— Вы кто, граф? — спросил дворник, бессмысленно выпучив голубые глаза на Никодима. — Мы вас не знаем.
Луций вторую порцию ерша пить не стал. Уже после первой кружки жизнь показалась ему и раем и адом одновременно, как в розовом тумане плавали перед ним лица брата, друга и дворника. Через несколько мгновений туман рассеялся, и где-то вдали, так, что разобрать было почти нельзя, появились родные лица.
— Забыл о нас, — сказал укоризненно отец, — пьешь тут со всякой шушерой, о нас и не думаешь…
— Чего же ради я здесь! — чуть не крикнул Луций, но вовремя опомнился.
Дворник сидел, осоловело изучая пол пивнушки. Никодим, наоборот, находился в самом благодушном настроении. Он слез с табурета, подошел к стойке и заказал целое блюдо копченого угря и салатов.
— Много у вас на заводе народу работает, — пользуясь отсутствием своего друга-врага, обратился Луций к дворнику, но тот не ответил. Втихаря он спер вторую Луциеву кружку и так к ней присосался, что оторвать его можно было только вместе с челюстями.
— Мы могем, — сообщил он, вылизав все до последней капли, — мы метем, соответствуем. Хотите директором устроим, хотите кладовщиком. Только грабить нечего в кладовой. Одни танки лепим.
Таким образом высказавшись, он уронил голову на руки и захрапел.
— Пошел ты к черту вместе со своим угрем, — сказал Луций Никодиму и отвернулся, — Вечно от тебя только грязь и разорение. Я человека привел для дела, а ты его споил, как последнюю свинью, так что через сутки не разбудишь.
— И не надо, — сказал Никодим деловито. — Я за тобой от гостиницы слежу. А мог бы и не следить. И так знаю, куда метнешься. Человек этот вовсе тебе не нужен. Все что надо, я уже решил.
Он, не торопясь, залез во внутренний карман пиджака, и очень долго там рылся. Наконец, нащупав нужный документ, Никодим рванул руку из кармана и положил перед опешившим Луцием две бумажки.
— Вот, — рассмеялся он. — Две индульгенции на кратковременное свидание! Могу я быть прощенным?
Луций жадно схватил бумажки, стал читать, шевеля губами.
— Разрешение на свидание… — шептал он. — Боже мой… да ты волшебник… и вместе с Васей! Когда же я могу их увидеть? Просто не верится.
— Увидеть ты их можешь, например, завтра, — рассмеялся Никодим. — Только ты понимаешь, брат, что просто так ничего не делается. Мне нужна твоя помощь. Взаимно.
— Хоть жизнь проси, — отвечал Луций, сжимая в объятиях того, кто еще секунду назад казался ему недругом. — После того, что ты для меня сделал, как я могу тебе в чем-либо отказать? Ты, наверно, свои деньги заплатил, так я верну, хоть сейчас.
— Денег не надо, — отмахнулся Никодим. — Какие счеты между своими. Ты мне тоже должен свидание устроить.
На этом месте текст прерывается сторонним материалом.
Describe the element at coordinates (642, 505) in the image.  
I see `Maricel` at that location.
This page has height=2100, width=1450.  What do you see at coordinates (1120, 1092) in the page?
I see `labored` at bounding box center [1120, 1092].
Так сказать баш на баш.
— Свидание… — растерянно пробормотал Луций. — Да с кем же я могу устроить тебе здесь свидание? Разве что…
— С Пузанским, — сказал Никодим и застыл, испытующе глядя на Луция. — Для его же сугубой пользы и сохранения живота. — Он бросил взгляд на пьяницу, который продолжал мирно спать, свесив голову на край стола. — Давай пойдем отсюда. Разговор не для праздных ушей.
Они вышли на улицу и уселись в скверике, где дорожки были посыпаны оранжевым песочком, а на грядках росли голубые анемоны и разноцветные розы.
— Я не могу раскрыть тебе все карты, — с каким-то сожалением сказал Никодим и бросил Василию: — Вот тебе ассигнация, сходи купи себе бананов…
— Да не задерживайся! — крикнул вслед ошалевшему от петербургских вкусностей мальчику Луций.
— Так вот, видит Господь Бог, если он есть, как я хотел бы поделиться с тобой и даже, может быть, взять в дело, но не могу. Не могу потому, что, как ты сам понял, жизнь моя мне не принадлежит. Я выполняю поручения одной весьма могущественной организации, которая хорошо мне платит и удовлетворяет за свой счет страсть мою к приключениям. Но приключения эти не всегда безопасны, а иной раз просто безумно опасны, как последнее путешествие на дрезине. Поэтому, памятуя о детской еще нашей дружбе, я на твою вербовку не пошел и, более того, уговорил своих руководителей, чтобы тебя они оставили в покое. Но есть вещи, которые тебе знать нельзя, а исполнять надо. Тем более что без свидания со мной я не дам за жизнь твоего педагога и кожицу от копченого угря.